Lorenzo Rolim da Silva
May 28 · 9 min read
Um trabalhador em sala de produção em Smith Falls, Ontário, Canadá. Fonte: Canopy Growth.

A ideia para este texto surgiu durante as últimas duas semanas, quando após a apresentação do meu primeiro texto aqui, muitas pessoas me encontraram via redes sociais e vieram perguntar mais sobre o meu trabalho (e muitos vieram pedir trabalho também hehe).

Primeiro é preciso esclarecer que eu não sou o trabalhador comum da indústria da Cannabis, pelo motivo óbvio que eu vivo em um país onde o cultivo da planta, e a indústria em si, são totalmente proibidas (salvo autorizações judiciais para o cultivo caseiro).

Eu comecei lá atrás, em 2014, quando fui morar na Califórnia, EUA, e tive uma imersão completa na indústria. Muitos dos meus amigos na época estavam trabalhando nela e eu tive a oportunidade de ter muito contato com diversas empresas e pessoas que atuavam por lá.

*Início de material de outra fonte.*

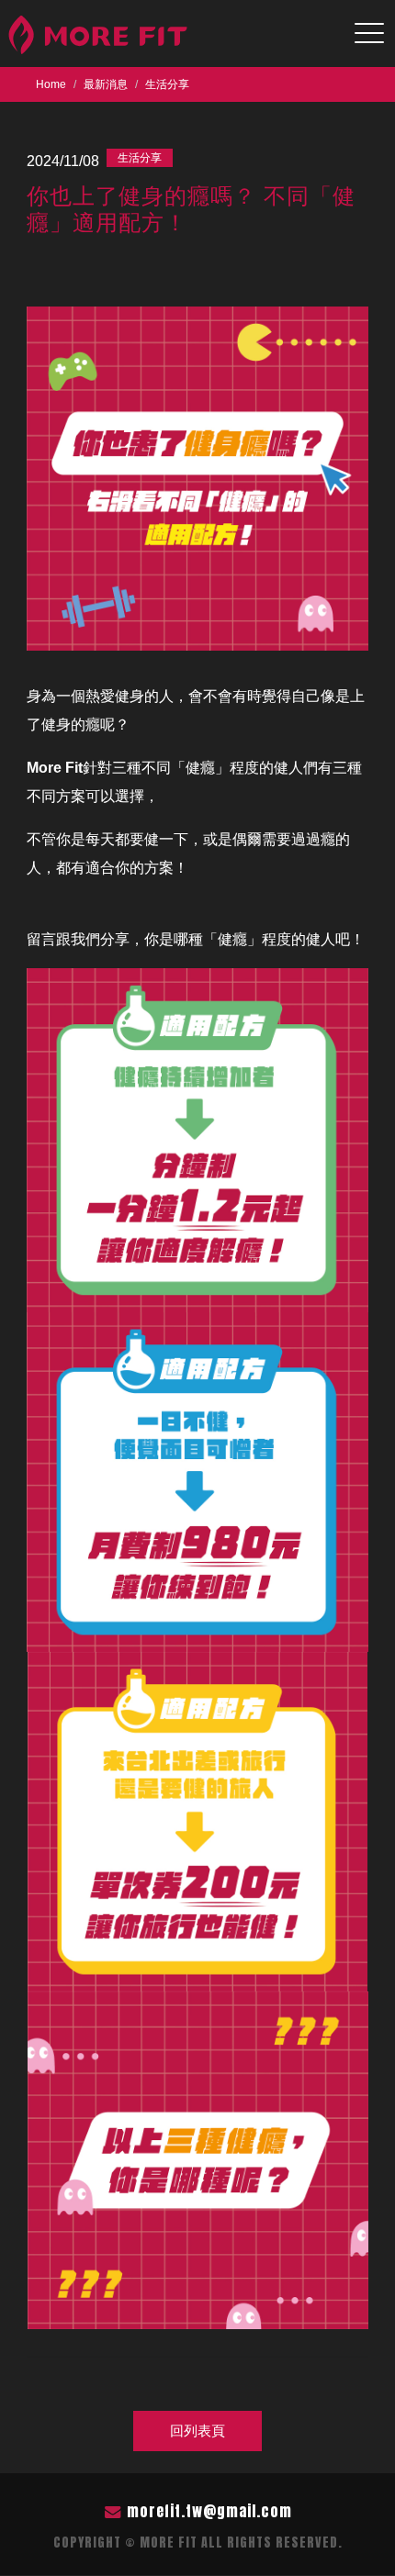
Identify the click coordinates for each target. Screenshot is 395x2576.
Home (51, 84)
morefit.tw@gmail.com (209, 2511)
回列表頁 (197, 2430)
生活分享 (167, 84)
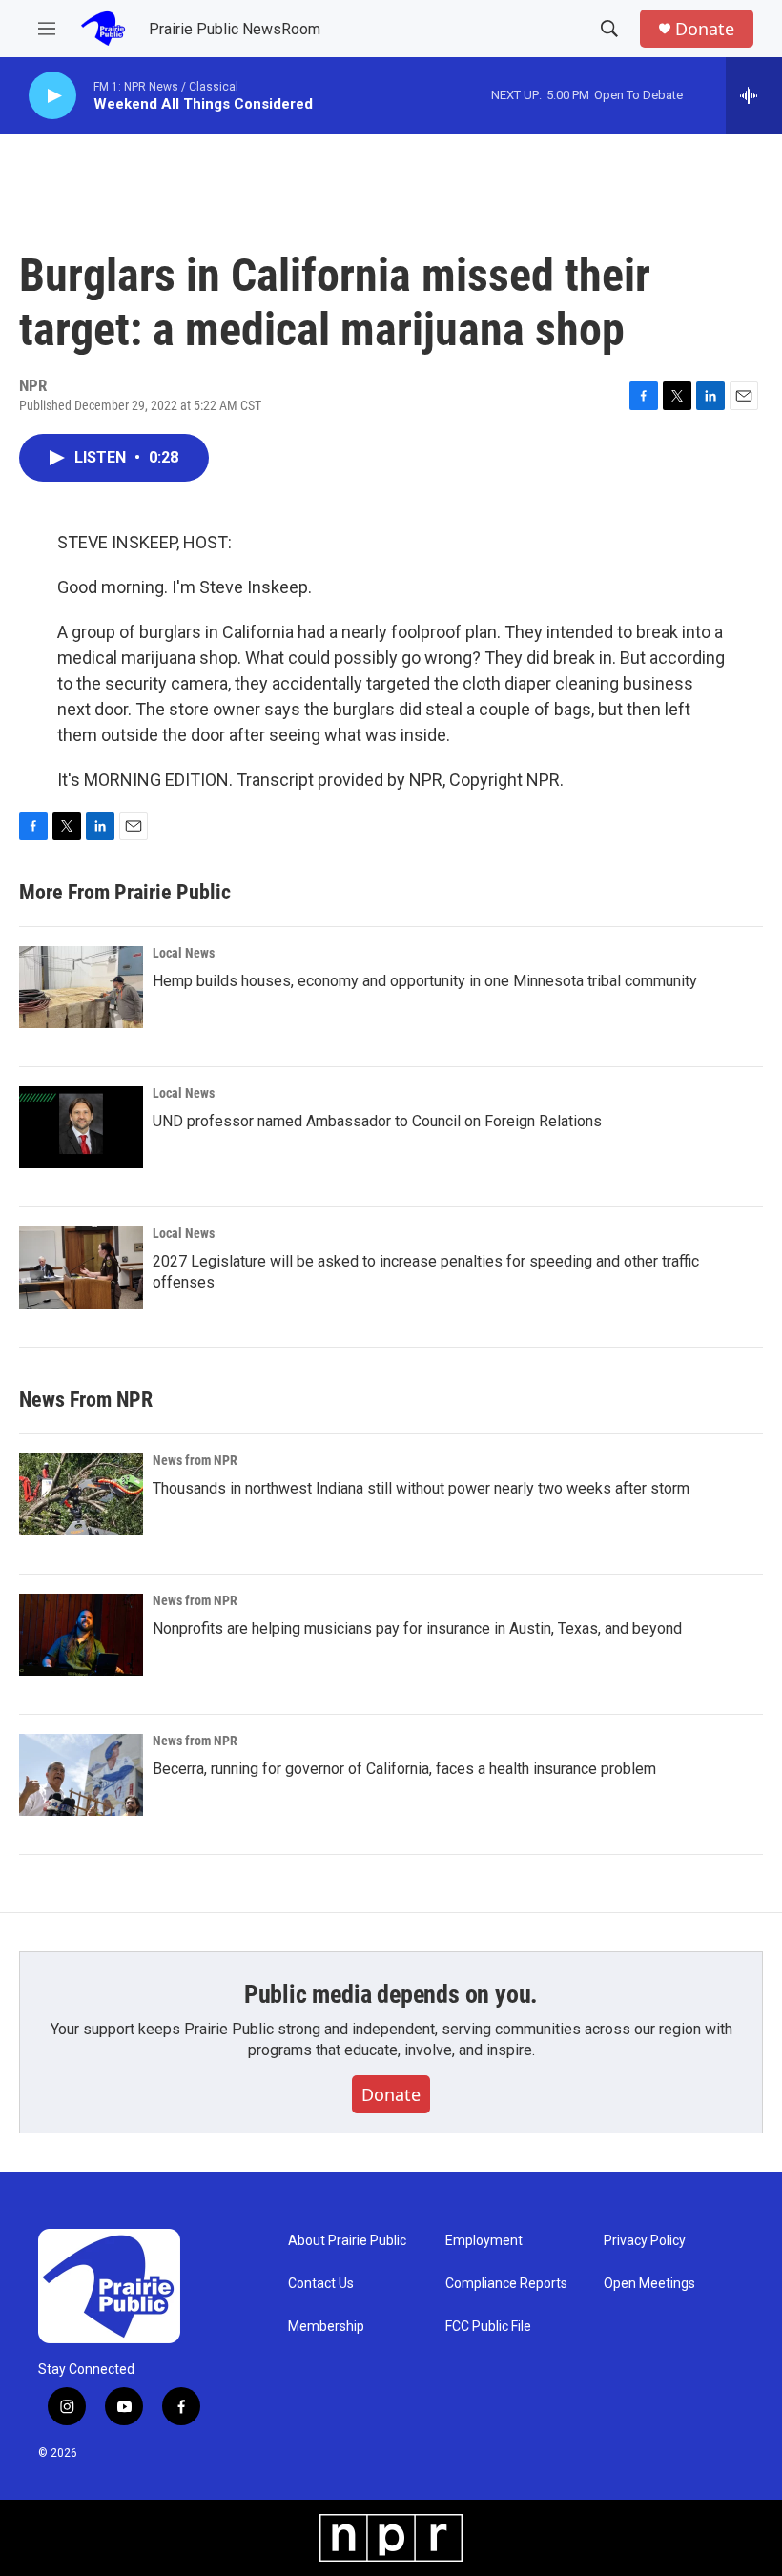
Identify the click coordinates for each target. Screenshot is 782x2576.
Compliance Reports (506, 2284)
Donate (704, 29)
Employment (484, 2241)
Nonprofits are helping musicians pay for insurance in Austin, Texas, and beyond (417, 1628)
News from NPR (195, 1460)
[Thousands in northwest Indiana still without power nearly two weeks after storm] (81, 1494)
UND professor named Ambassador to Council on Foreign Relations (377, 1121)
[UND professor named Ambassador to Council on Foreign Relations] (81, 1127)
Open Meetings (649, 2284)
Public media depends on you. (391, 1994)
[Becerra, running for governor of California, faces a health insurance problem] (81, 1775)
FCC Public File (488, 2326)
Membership (326, 2326)
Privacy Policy (645, 2241)
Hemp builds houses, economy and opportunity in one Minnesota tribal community (425, 981)
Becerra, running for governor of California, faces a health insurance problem (404, 1769)
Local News (184, 952)
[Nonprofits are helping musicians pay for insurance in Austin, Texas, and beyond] (81, 1635)
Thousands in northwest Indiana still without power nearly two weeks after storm (421, 1488)
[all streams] (754, 95)
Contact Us (321, 2284)
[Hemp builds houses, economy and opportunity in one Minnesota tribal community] (81, 987)
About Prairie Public (347, 2241)
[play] (52, 96)
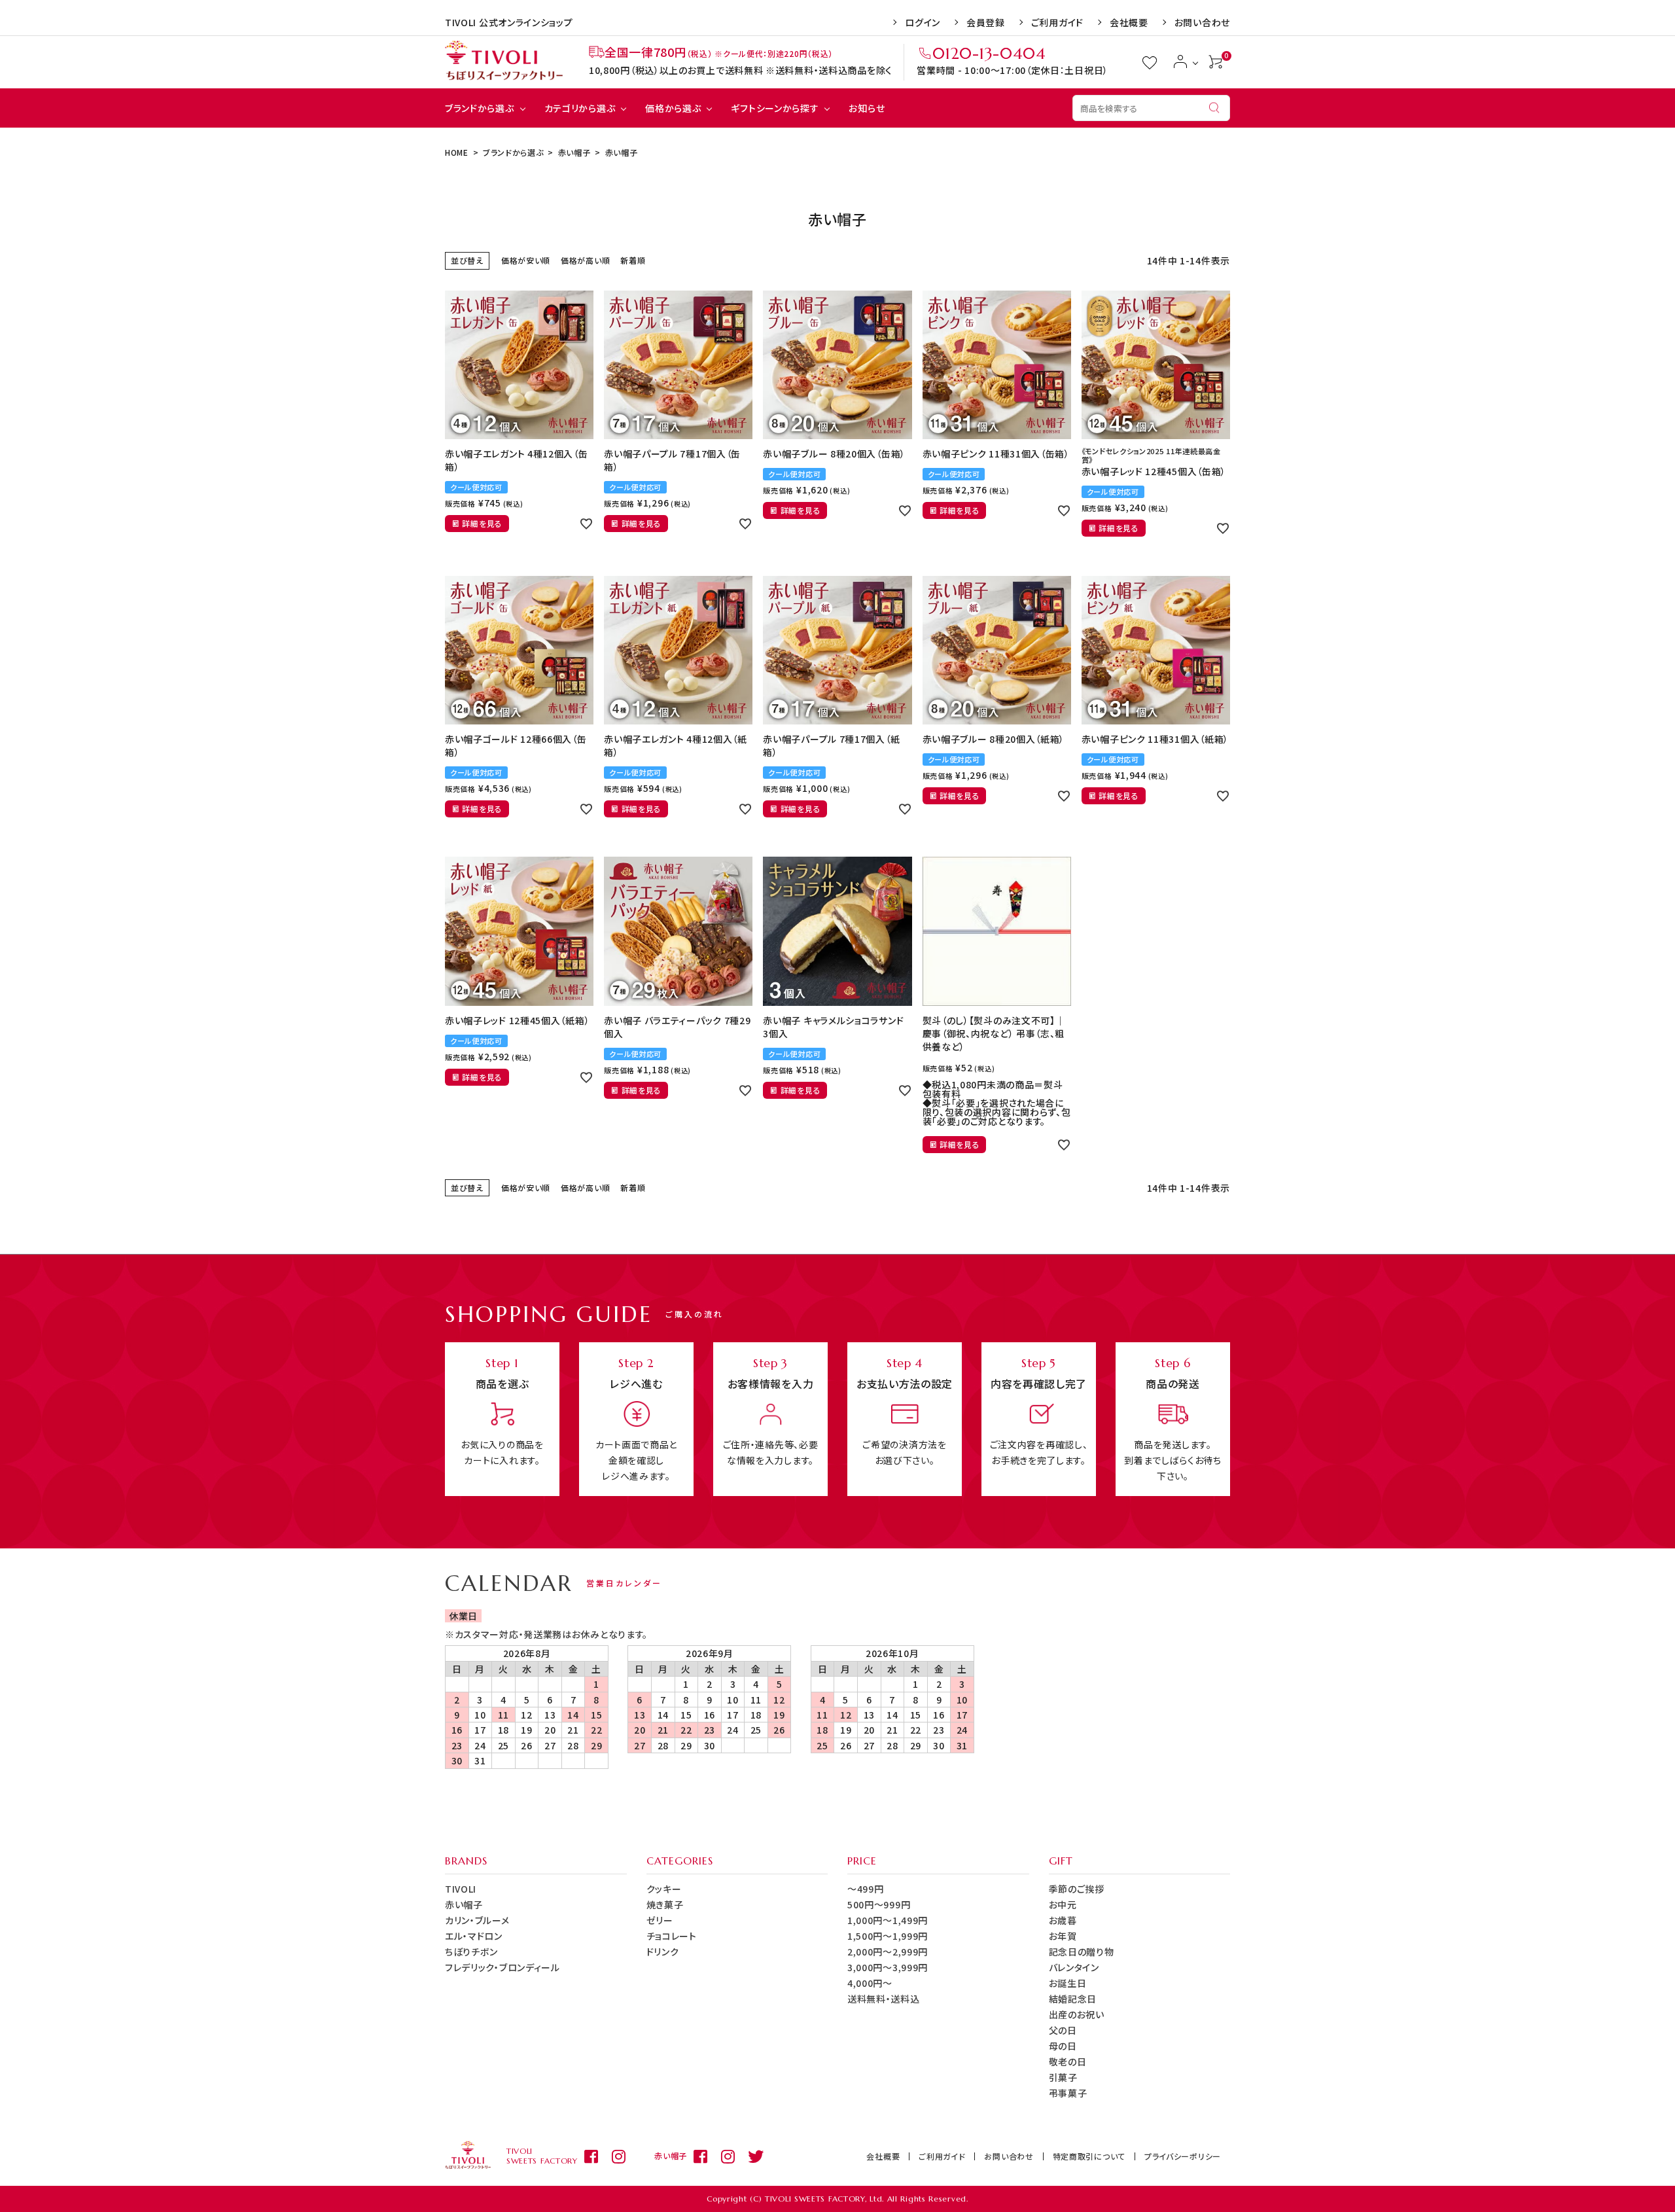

Depois disso quando voltei para o Brasil, eu fui contratado pela Bedrocan Brasil, subsidiária brasileira de uma empresa holandesa de produção de matéria prima farmacêutica (ou insumo farmacêutico ativo, também conhecido como flores secas de Cannabis). Essa foi com certeza a experiência mais relevante e que trouxe mais aprendizado a minha vida profissional. A história da Bedrocan é longa, mas basta dizer que eles produzem legalmente desde 2002 e são fornecedores exclusivos do governo holandês desde então. Pretendo fazer um texto detalhando a experiência que tive em contato com a Bedrocan em um futuro próximo, ai posso comentar com mais calma sobre como tudo funciona.

Embalagem em que as flores produzidas pela Bedrocan são dispensadas aos pacientes. Fonte: Bedrocan.

O que contribuiu muito para minha contratação na Bedrocan foi o fato de ter sido selecionado para participar da Medicinal Cannabis Masterclass, um evento que acontecia todo ano na Holanda, na cidade de Leiden. O evento na época era extremamente concorrido, você tinha que enviar seu currículo e carta de motivação, além de fazer uma entrevista por Skype com o Dr. Arno Hazekamp, organizador da Masterclass e desde então meu amigo. No ano que fui selecionado ele recebeu mais de 10 mil applications, destes ele selecionou apenas 20 participantes dos mais diversos países (se me lembro bem eram Índia, Canadá, Bélgica, Israel, Estônia, Irlanda, Holanda, Argentina, Brasil, e mais alguns). O evento era de uma semana totalmente imersiva aprendendo sobre todos os aspectos da indústria da Cannabis medicinal e visitando algumas áreas na Holanda. No ano seguinte participei de uma Reunion que trouxe todos os participantes de todas as edições do evento, além de convidados, e marcou o fim do formato que era proposto. Desde então as Masterclasses se tornaram um pouco mais comerciais e realizadas por contrato, porém a qualidade segue a mais alta.

Minha página de apresentação no livro do evento, em 2017. Cada um dos 20 participantes tinha uma semelhante para que todos se conhecessem antes do início das aulas. Atentem para o tom “sonhador” do meu discurso, olhando em retrospecto, acho que consegui atingir meu objetivo.

Desde que eu sai da empresa, na metade de 2018, tenho trabalhado como consultor, obviamente internacional pela impossibilidade de trabalhar aqui, para empresas e grupos de investidores que desejam entrar no ramo ou que já estão operando mas precisam de um “extra pair of hands” para ajudar a desenhar o modelo de negócios e planejar sua produção.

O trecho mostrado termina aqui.